== TASK STATEMENT ==
Repeat the full listing, word for word.

== MATERIAL SUPPLIED ==

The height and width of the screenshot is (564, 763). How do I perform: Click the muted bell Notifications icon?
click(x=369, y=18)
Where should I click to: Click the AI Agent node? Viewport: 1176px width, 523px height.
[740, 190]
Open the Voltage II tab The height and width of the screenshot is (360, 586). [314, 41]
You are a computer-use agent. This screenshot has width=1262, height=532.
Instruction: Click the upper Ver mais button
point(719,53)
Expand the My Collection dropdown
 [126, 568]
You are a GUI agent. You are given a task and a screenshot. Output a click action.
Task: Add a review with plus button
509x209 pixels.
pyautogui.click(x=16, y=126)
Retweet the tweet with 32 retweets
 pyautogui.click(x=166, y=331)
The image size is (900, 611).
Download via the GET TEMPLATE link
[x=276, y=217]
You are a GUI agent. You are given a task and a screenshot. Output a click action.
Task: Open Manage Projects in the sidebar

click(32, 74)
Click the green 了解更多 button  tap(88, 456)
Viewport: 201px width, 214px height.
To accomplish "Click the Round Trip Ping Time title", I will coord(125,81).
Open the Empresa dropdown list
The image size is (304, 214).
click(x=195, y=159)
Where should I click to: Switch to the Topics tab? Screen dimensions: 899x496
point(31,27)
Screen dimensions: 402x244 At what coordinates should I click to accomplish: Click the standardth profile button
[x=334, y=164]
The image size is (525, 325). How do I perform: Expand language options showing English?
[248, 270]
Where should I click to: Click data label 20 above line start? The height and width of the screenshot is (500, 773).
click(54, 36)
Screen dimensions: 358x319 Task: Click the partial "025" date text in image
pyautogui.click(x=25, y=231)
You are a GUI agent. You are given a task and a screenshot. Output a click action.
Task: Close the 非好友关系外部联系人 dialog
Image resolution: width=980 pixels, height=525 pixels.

== REPLY ==
The height and width of the screenshot is (564, 763). How do I perform: Click the muted bell Notifications icon?
click(x=369, y=18)
Where should I click to: Click the AI Agent node? Viewport: 1176px width, 523px height.
[740, 190]
Open the Voltage II tab The height and width of the screenshot is (360, 586). [314, 41]
You are a computer-use agent. This screenshot has width=1262, height=532.
Instruction: Click the upper Ver mais button
point(719,53)
Expand the My Collection dropdown
 [126, 568]
You are a GUI agent. You are given a task and a screenshot. Output a click action.
Task: Add a review with plus button
509x209 pixels.
pyautogui.click(x=16, y=126)
Retweet the tweet with 32 retweets
 pyautogui.click(x=166, y=331)
The image size is (900, 611).
Download via the GET TEMPLATE link
[x=276, y=217]
You are a GUI agent. You are given a task and a screenshot. Output a click action.
Task: Open Manage Projects in the sidebar

click(32, 74)
Click the green 了解更多 button  tap(88, 456)
Viewport: 201px width, 214px height.
To accomplish "Click the Round Trip Ping Time title", I will coord(125,81).
Open the Empresa dropdown list
The image size is (304, 214).
click(x=195, y=159)
Where should I click to: Switch to the Topics tab? Screen dimensions: 899x496
point(31,27)
Screen dimensions: 402x244 At what coordinates should I click to accomplish: Click the standardth profile button
[x=334, y=164]
The image size is (525, 325). How do I perform: Expand language options showing English?
[248, 270]
Where should I click to: Click data label 20 above line start? The height and width of the screenshot is (500, 773).
click(54, 36)
Screen dimensions: 358x319 Task: Click the partial "025" date text in image
pyautogui.click(x=25, y=231)
You are a GUI agent. You are given a task and a screenshot. Output a click action.
Task: Close the 非好友关系外部联系人 dialog
Image resolution: width=980 pixels, height=525 pixels.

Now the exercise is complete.